The similarity of the Shuangjiegun with Human Body makes this weapon one of the most efficient weapon out there. Here’s why: the efficiency of our arms (and same concept applies to our legs) is given by the possibility to extend them and contract them as we please. Of course, physical training and technical training are the two factors making our arms and body deadly, but basically speaking we can state that
arms, legs and Shuangjiegun share the same principle of contraction-extension.
Now, imagine if your arms and legs didn’t have to be conditioned in painful BMC exercises, but were naturally immune to pain and ready-to-fight… wouldn’t it be everybody’s dream…? Well, the Shuangjiegun fulfils this dream, by providing an extension of your arm, but faster and immune to pain caused by impact.
Fast on the crop-field, Deadly on the Battle-field.
The efficiency of the Shuangjiegun is given by its speed, range of movements and, as stated above, by its contraction-extension feature.
- Speed, because they will always be lighter than your arms. No doubt on that.
- Range of Movements, unless you think you can bend your arm in the opposite and side direction. This is the best skill of the Shuangjiegun, as it can go everywhere with no risk of over-extension.
- Contraction-Extension Mechanism: when you throw a punch, your fist draws a path that goes from your chest (or face) to the maximum excursion of your arm.
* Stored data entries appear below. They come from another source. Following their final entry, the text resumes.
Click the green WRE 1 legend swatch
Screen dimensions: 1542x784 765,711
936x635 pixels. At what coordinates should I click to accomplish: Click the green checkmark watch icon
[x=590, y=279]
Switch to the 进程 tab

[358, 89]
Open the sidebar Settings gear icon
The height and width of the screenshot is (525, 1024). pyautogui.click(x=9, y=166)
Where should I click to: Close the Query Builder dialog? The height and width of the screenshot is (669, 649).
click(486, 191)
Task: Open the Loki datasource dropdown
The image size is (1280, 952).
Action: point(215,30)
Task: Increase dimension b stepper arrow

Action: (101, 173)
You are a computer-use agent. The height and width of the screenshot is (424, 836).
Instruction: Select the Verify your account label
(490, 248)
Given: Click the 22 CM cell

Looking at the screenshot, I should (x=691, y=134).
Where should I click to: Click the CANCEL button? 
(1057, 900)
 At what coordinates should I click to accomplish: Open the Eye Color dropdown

The Shuangjiegun doubles this range, by reaching a longer distance (again: your opponent), but allowing you more protecion, as you can now attack by a longer distance.
Weaknesses of Shuangjiegun.
A deadly weapon like this can turn out to be your opponent’s sidekick if you are not trained enough. There are two situations where you’d rather run away in front of your oppoent:
- you hit yourself (and maybe you will be hitting just down there)
- you hit you opponent, but you don’t consider the force feedback given by the impact of the terminal stick on him.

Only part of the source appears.